The answer must be an exact copy of the lines from the one holding "Where should I click to: Click the middle" through the final line of the entries, and nothing else.

######

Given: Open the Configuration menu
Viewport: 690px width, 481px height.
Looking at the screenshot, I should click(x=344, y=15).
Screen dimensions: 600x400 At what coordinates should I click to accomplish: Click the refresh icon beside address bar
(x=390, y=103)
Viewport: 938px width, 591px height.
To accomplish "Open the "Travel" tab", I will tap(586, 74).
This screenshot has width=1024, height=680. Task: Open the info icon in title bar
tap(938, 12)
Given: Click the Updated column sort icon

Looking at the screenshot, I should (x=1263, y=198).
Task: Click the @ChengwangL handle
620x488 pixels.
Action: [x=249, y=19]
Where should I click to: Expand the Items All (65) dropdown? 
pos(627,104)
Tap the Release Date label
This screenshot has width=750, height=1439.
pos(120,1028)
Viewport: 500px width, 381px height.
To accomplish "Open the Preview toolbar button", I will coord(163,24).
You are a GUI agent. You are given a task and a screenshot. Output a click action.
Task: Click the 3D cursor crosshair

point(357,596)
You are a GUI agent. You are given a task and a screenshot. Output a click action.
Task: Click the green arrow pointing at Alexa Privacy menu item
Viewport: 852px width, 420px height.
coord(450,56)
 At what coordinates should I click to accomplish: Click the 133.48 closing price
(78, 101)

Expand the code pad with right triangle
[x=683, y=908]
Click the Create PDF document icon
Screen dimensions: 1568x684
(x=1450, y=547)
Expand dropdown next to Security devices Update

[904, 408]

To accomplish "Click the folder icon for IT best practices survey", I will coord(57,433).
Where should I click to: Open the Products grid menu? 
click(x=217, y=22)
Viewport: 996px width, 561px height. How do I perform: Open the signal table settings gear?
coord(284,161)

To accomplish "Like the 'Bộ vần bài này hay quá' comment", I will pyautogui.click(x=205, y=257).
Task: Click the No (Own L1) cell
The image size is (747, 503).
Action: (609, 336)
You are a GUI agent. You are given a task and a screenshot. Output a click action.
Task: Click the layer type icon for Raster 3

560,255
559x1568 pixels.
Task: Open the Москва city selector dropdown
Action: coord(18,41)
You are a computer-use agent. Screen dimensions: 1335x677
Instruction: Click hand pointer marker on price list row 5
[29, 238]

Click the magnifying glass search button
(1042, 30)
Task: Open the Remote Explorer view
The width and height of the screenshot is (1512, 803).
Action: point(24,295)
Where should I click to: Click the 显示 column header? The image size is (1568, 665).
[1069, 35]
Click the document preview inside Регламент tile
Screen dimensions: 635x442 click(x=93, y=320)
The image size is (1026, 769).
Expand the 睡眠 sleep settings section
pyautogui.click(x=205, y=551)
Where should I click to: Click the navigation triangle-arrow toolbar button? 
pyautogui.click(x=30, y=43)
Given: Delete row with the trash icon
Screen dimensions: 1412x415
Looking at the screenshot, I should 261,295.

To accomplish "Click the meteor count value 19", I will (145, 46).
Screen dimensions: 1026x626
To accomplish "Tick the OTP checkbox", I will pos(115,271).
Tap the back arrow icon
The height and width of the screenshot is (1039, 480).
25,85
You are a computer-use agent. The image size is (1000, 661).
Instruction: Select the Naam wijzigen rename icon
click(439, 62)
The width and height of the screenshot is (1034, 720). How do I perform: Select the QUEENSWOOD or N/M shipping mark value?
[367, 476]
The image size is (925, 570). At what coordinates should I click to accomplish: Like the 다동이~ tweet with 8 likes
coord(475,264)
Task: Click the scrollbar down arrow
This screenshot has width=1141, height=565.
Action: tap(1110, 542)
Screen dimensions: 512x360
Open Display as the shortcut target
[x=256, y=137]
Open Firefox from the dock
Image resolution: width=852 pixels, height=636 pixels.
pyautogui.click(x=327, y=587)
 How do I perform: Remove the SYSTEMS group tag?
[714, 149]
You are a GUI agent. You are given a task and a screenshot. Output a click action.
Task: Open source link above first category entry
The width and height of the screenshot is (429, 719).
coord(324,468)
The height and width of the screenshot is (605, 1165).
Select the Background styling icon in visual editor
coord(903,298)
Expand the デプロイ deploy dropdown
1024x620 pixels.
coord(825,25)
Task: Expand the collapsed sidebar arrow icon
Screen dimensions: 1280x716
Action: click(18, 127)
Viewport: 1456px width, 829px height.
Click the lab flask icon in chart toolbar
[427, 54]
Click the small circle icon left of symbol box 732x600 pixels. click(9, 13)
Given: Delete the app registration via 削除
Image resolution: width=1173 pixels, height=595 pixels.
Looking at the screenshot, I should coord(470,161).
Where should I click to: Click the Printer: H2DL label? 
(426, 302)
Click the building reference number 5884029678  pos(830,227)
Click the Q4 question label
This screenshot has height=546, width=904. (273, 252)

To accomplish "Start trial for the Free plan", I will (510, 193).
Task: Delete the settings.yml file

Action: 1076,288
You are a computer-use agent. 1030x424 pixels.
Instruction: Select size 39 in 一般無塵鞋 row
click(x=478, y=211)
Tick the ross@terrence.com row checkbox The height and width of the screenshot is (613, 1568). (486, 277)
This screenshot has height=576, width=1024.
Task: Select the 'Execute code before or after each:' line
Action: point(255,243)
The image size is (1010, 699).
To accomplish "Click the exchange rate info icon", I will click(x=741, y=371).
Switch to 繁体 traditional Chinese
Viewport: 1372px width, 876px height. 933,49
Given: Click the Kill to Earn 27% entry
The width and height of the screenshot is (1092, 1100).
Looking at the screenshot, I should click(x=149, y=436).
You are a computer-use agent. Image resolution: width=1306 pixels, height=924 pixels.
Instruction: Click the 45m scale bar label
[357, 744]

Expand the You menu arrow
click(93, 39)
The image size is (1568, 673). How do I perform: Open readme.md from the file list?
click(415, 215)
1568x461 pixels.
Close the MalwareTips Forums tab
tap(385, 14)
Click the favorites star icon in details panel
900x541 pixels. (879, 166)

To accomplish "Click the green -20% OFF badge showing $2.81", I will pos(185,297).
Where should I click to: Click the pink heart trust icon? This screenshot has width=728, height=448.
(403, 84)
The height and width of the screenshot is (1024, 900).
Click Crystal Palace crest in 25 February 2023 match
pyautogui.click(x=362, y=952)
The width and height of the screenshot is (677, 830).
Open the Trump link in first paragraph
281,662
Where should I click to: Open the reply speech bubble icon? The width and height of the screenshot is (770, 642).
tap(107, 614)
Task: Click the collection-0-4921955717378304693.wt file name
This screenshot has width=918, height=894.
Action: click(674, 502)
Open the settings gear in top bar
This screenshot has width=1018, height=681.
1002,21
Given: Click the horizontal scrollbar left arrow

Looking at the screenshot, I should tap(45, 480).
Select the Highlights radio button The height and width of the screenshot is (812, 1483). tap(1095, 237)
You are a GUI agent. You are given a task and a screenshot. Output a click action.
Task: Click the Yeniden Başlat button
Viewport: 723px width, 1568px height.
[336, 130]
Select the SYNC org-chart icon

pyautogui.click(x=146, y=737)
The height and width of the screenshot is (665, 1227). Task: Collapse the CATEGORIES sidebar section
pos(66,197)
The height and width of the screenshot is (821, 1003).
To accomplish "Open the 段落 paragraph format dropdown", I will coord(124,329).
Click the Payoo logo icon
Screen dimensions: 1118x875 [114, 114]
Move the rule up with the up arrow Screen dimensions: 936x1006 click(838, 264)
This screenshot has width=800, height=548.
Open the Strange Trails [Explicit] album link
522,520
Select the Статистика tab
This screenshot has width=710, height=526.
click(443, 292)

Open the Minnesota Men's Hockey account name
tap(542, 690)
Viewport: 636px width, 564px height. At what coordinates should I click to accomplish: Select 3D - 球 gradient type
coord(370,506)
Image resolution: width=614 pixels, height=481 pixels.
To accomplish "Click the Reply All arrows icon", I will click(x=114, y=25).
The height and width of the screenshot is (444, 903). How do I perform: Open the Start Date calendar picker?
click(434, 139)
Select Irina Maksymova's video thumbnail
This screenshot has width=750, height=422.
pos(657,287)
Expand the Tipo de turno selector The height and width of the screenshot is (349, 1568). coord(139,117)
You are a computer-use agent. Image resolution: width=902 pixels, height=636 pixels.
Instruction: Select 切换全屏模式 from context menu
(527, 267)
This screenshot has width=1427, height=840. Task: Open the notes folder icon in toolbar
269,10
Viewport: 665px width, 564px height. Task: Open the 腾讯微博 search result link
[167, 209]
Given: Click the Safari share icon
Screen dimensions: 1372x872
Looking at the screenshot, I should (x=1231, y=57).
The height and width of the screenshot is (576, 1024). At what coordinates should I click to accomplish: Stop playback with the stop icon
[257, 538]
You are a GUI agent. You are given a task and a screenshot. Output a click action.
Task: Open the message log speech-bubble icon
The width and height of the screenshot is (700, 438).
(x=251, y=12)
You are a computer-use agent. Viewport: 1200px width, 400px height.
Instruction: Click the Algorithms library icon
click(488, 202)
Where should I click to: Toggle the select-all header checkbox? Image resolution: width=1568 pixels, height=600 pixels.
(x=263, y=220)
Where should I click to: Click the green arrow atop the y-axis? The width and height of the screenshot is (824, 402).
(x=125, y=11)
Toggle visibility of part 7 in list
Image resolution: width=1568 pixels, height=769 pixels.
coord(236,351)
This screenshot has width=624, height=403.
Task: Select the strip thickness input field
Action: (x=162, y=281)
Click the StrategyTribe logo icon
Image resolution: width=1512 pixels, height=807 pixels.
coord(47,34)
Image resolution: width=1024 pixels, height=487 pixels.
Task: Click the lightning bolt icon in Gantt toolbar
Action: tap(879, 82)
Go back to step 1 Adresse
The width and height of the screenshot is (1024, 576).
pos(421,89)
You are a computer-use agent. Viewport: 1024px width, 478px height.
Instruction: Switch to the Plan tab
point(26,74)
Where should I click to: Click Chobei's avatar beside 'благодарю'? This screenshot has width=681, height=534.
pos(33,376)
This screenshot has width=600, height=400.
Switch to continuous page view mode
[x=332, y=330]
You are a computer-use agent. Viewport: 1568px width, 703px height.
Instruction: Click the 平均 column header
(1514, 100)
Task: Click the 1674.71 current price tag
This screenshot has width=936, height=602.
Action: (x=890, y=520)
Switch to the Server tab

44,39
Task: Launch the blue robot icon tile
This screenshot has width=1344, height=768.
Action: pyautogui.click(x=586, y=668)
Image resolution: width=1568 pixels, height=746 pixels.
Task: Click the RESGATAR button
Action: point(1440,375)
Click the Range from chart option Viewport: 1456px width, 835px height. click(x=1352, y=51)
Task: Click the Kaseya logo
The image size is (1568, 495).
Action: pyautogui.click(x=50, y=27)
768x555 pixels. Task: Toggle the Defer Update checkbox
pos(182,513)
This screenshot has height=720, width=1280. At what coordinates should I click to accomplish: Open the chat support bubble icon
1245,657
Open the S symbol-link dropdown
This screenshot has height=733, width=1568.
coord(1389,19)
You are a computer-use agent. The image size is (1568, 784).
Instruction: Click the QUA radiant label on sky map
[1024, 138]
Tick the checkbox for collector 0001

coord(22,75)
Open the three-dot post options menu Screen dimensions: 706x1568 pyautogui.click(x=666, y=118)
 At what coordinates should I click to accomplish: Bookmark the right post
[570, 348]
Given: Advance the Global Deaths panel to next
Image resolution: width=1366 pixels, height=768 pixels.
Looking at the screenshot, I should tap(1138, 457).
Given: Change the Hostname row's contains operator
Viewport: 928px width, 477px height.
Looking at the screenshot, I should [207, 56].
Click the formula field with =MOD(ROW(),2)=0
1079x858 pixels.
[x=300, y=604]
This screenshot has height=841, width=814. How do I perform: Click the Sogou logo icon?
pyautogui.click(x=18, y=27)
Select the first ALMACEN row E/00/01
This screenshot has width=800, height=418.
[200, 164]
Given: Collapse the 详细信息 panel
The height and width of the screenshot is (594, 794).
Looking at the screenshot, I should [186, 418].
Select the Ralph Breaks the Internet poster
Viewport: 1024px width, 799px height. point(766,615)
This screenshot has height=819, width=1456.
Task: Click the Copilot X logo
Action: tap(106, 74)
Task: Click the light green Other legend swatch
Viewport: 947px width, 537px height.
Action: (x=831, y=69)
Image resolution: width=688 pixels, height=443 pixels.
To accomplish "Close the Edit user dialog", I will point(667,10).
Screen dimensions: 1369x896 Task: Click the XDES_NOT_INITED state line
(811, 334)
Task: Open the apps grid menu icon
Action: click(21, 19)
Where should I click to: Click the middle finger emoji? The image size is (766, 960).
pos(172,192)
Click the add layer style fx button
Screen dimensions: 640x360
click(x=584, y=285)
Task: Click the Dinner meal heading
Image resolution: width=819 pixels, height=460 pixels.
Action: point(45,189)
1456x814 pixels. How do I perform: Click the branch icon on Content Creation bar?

######

● **RESPONSE TO THIS TASK**:
Where should I click to: Click the middle finger emoji? The image size is (766, 960).
pos(172,192)
Click the add layer style fx button
Screen dimensions: 640x360
click(x=584, y=285)
Task: Click the Dinner meal heading
Image resolution: width=819 pixels, height=460 pixels.
Action: point(45,189)
1456x814 pixels. How do I perform: Click the branch icon on Content Creation bar?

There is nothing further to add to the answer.